> _Document excerpt_:
+-------+

Consider the processes where $\left\{ \left| P \right\rangle ,\left| \bar{P} \right\rangle \right\}$ decay to final states $\left\{ \left| f \right\rangle ,\left| \bar{f} \right\rangle \right\}$ , where the barred and the unbarred kets of each set are CP conjugates of one another.

The probability of $\left| P \right\rangle$ decaying to $\left| f \right\rangle$ is given by,

${{\wp }_{P\to f}}\left( t \right)={{\left| \left\langle f | P\left( t \right) \right\rangle \right|}^{2}}={{\left| {{g}_{+}}\left( t \right){{A}_{f}}-\frac{q}{p}{{g}_{-}}\left( t \right){{{\bar{A}}}_{f}} \right|}^{2}}$ ,

and that of its CP conjugate process by,

${{\wp }_{\bar{P}\to \bar{f}}}\left( t \right)={{\left| \left\langle {\bar{f}} | \bar{P}\left( t \right) \right\rangle \right|}^{2}}={{\left| {{g}_{+}}\left( t \right){{{\bar{A}}}_{{\bar{f}}}}-\frac{p}{q}{{g}_{-}}\left( t \right){{A}_{{\bar{f}}}} \right|}^{2}}$

where,
${{A}_{f}}=\left\langle f \| P \right\rangle$ ${{{\bar{A}}}_{f}}=\left\langle f \| {\bar{P}} \right\rangle$ ${{A}_{{\bar{f}}}}=\left\langle {\bar{f}} \| P \right\rangle$ ${{{\bar{A}}}_{{\bar{f}}}}=\left\langle {\bar{f}} \| {\bar{P}} \right\rangle$

If there is no CP violation due to mixing, then $\left| \frac{q}{p} \right|=1$ .

+-------+

> _Direction A_:
Copy the passage on CP violation from "Consider the processes" to "of one another.".
> _Direction B_:
In the CP violation passage, how are the barred and unbarred kets of each set related?
> _Direction C_:
Continue the passage on CP violation in decays from the point where it stops.
The lines that follow have no connection to the CP violation passage.

+-------+

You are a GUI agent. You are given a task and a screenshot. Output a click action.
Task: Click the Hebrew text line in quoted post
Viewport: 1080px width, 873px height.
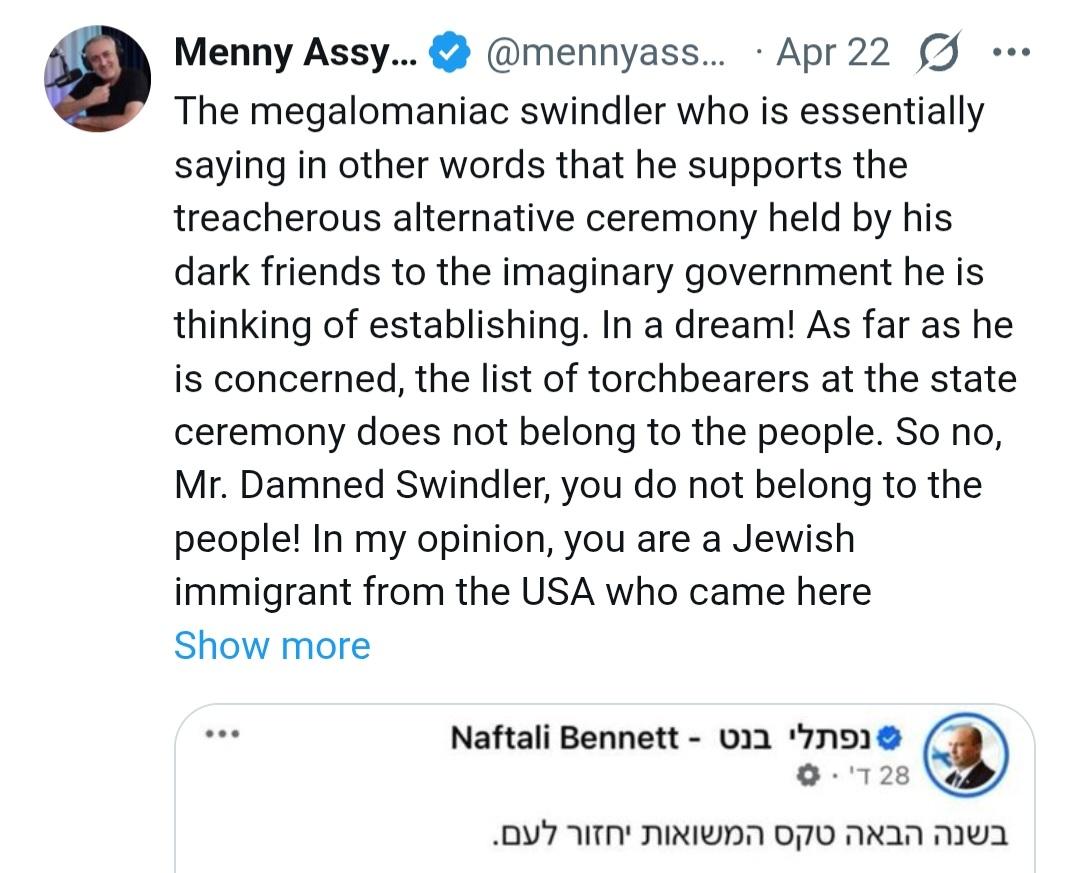pos(749,833)
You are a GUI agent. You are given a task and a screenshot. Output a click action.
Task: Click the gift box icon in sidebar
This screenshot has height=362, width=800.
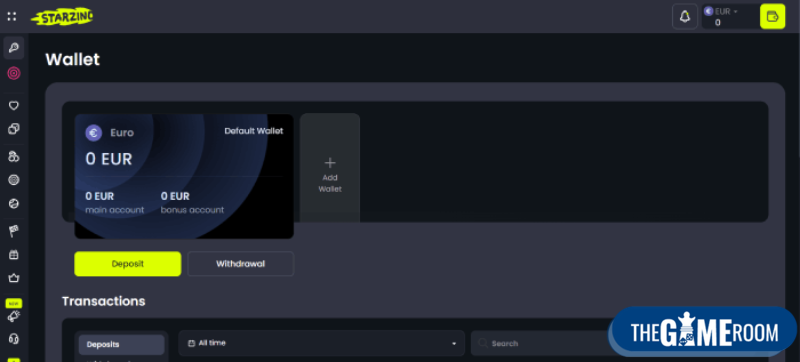point(14,254)
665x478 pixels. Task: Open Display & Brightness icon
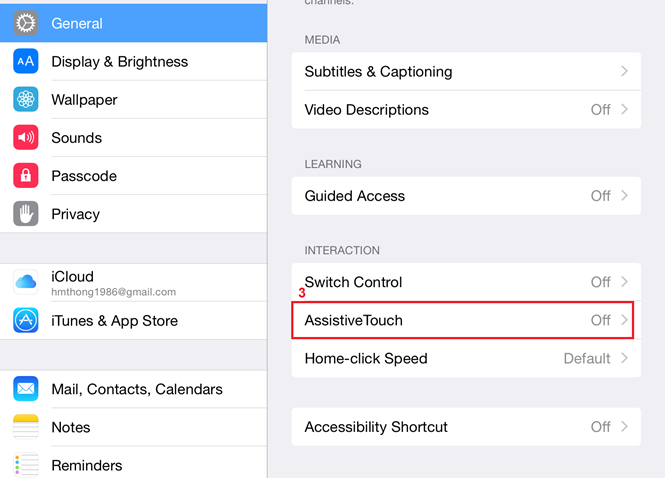(26, 61)
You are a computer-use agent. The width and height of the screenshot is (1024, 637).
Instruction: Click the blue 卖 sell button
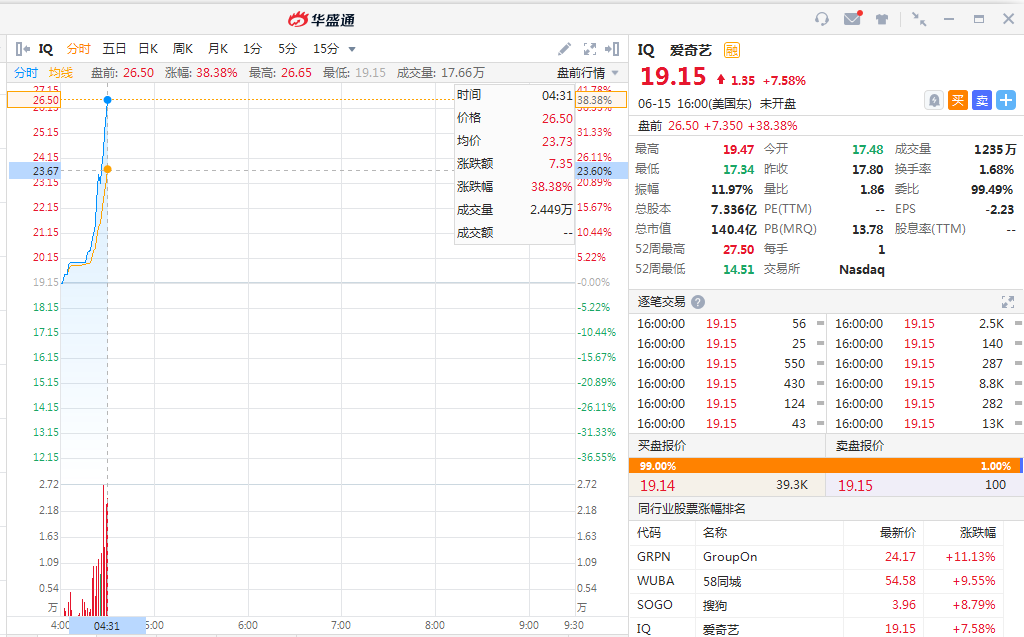click(x=982, y=100)
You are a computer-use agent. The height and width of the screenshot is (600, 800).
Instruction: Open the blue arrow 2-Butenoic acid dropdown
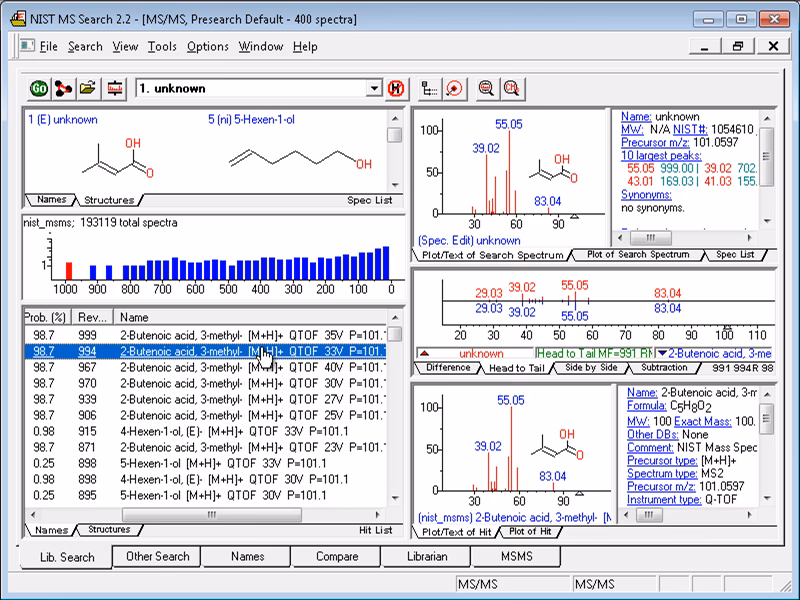(661, 353)
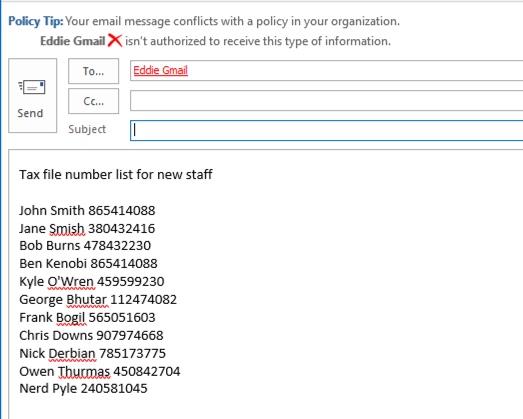
Task: Click the 'Tax file number list' heading line
Action: point(116,174)
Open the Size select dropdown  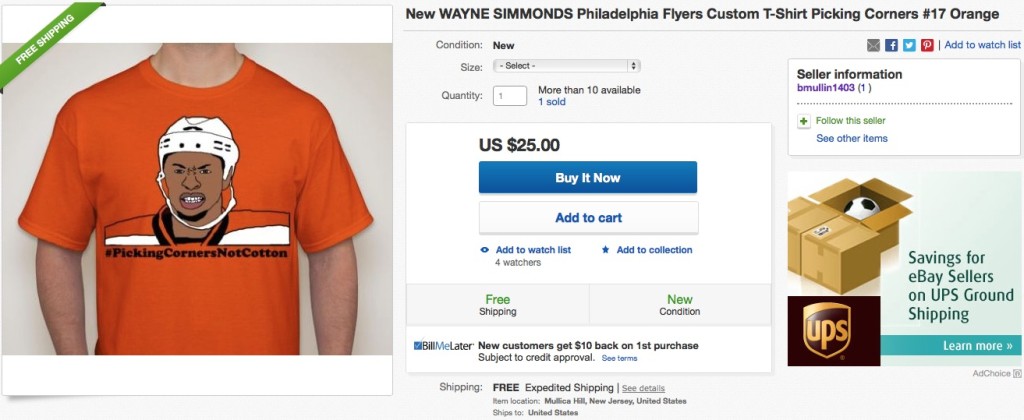tap(566, 66)
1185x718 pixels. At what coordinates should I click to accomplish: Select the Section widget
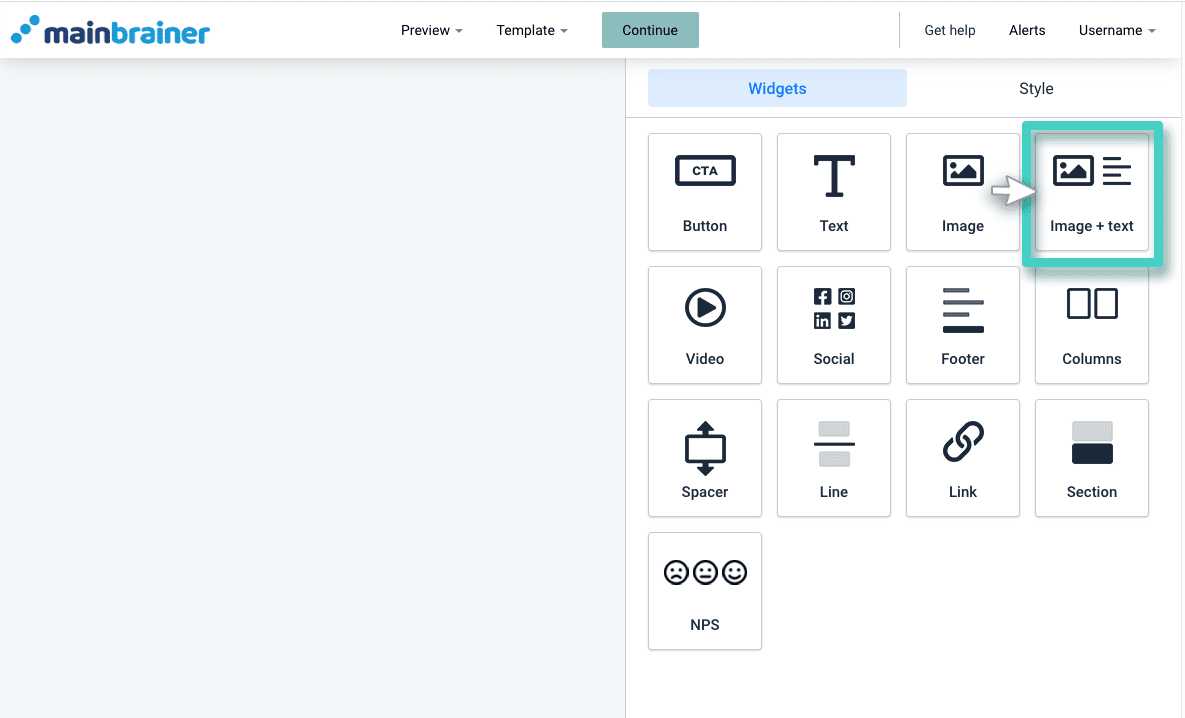(x=1091, y=458)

+-------+

> _Response A_:
Consider the processes where $\left\{ \left| P \right\rangle ,\left| \bar{P} \right\rangle \right\}$ decay to final states $\left\{ \left| f \right\rangle ,\left| \bar{f} \right\rangle \right\}$ , where the barred and the unbarred kets of each set are CP conjugates of one another.

> _Response B_:
They are CP conjugates of one another.

> _Response C_:
Now, the above two probabilities are unequal if,

$\left| \frac{{{{\bar{A}}}_{{\bar{f}}}}}{{{A}_{f}}} \right|\ne 1$ and $\left| \frac{{{A}_{{\bar{f}}}}}{{{{\bar{A}}}_{f}}} \right|\ne 1$ (10)

.

Hence, the decay becomes a CP violating process as the probability of a decay and that of its CP conjugate process are not equal.

CP violation through mixing only

The probability (as a function of time) of observing $\left| {\bar{P}} \right\rangle$ starting from $\left| P \right\rangle$ is given by,

${{\wp }_{P\to \bar{P}}}\left( t \right)={{\left| \left\langle {\bar{P}} | P\left( t \right) \right\rangle \right|}^{2}}={{\left| \frac{q}{p}{{g}_{-}}\left( t \right) \right|}^{2}}$ ,

and that of its CP conjugate process by,

${{\wp }_{\bar{P}\to P}}\left( t \right)={{\left| \left\langle P | \bar{P}\left( t \right) \right\rangle \right|}^{2}}={{\left| \frac{p}{q}{{g}_{-}}\left( t \right) \right|}^{2}}$ .

The above two probabilities are unequal if,

$\left| \frac{q}{p} \right|\ne 1$ (11)

Hence, the particle-antiparticle oscillation becomes a CP violating process as the particle and its antiparticle (say, $\left| P \right\rangle$ and $\left| {\bar{P}} \right\rangle$ respectively) are no longer equivalent eigenstates of CP.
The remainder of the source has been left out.